Roe by stealth?

COCKBURN council’s planners have suggested room be left for a two-lane road linking Stock Road and Carrington Street through the Roe 9 corridor because of the impact of deleting the highway reservation.

On Thursday as the Herald was due at the printers, the council was due to debate a response to the WA Planning Commission’s proposed scheme amendment to delete the highway reservation and replace it with a mix of green reserves, housing and commercial development.

A report from Cockburn’s strategic planning coordinator David Reynolds warns the City will be left with a big hole in its budget trying to deal with the additional traffic created by deleting Roe 9, and criticised the WAPC for not doing adequate modelling.

“For decades the City has planned, invested and maintained its road network on the basis Roe Highway will ultimately be delivered,” Mr Reynold’s report said.

• The red line shows where Cockburn’s planners want a “local road”.

He said the deletion will mean more rat-runs through other streets, more trucks on local roads who’ll be crawling to get through and costing their owners money, more serious accidents, street trees having to be removed, more traffic noise and emissions.

“The City estimates the potential financial burden of undertaking the necessary road network upgrades, increased maintenance, and road renewal across the Long-Term Financial Plan window, could easily be in the vicinity of $50-100m.”

Mr Reynolds says those living adjacent to the corridor will notice the increase in traffic, “with many doubling before and after the change”.

One of the proposals to mitigate the impact is the two-lane “local road” between Carrington Street and Forrest Road near the little dog-leg at Blackwood Avenue that continues onto Stock Road.

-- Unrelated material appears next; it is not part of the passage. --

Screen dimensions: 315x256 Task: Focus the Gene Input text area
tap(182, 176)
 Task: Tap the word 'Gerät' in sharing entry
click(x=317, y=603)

“Of importance, there is very little vegetation contained within the affected land, the most significant being one large tuart tree…” his report notes, adding it could be preserved “via other means”.

The report also recommends more land near Dixon Reserve be set aside for parks and recreation so the council can progress plans to upgrade Wally Hagan Basketball Stadium to a regional facility, but it warns that the City might not accept management of regional parks.

It says some of the land set aside as parks and reserves is difficult to understand because of its lack of vegetation, including one block of land which contains a single tree and nothing but grass and weeds.

“It is extremely important therefore, that the community note (or be reminded) of the highly conceptual nature of the plan, and that in the absence of:

• any commitment by the State to ‘gift’ a greater area;

• the City purchasing additional open space (via cash-in-lieu or other means); or

establishing a Developer Contribution Scheme of some kind;

the size, location and use of the local open space shown [in the lands department’s concept plan} could significantly change via the subsequent local planning process,” Mr Reynold’s wrote.

The report recommends Main Roads rethink its plans to upgrade the intersection of Stock Road and Forrest Road to cater for more traffic, saying it could be done without having so much impact on the existing bushland.

The council’s technical officers also want to speak about the proposal at a public hearing, which will be up to the WAPC once submissions come in.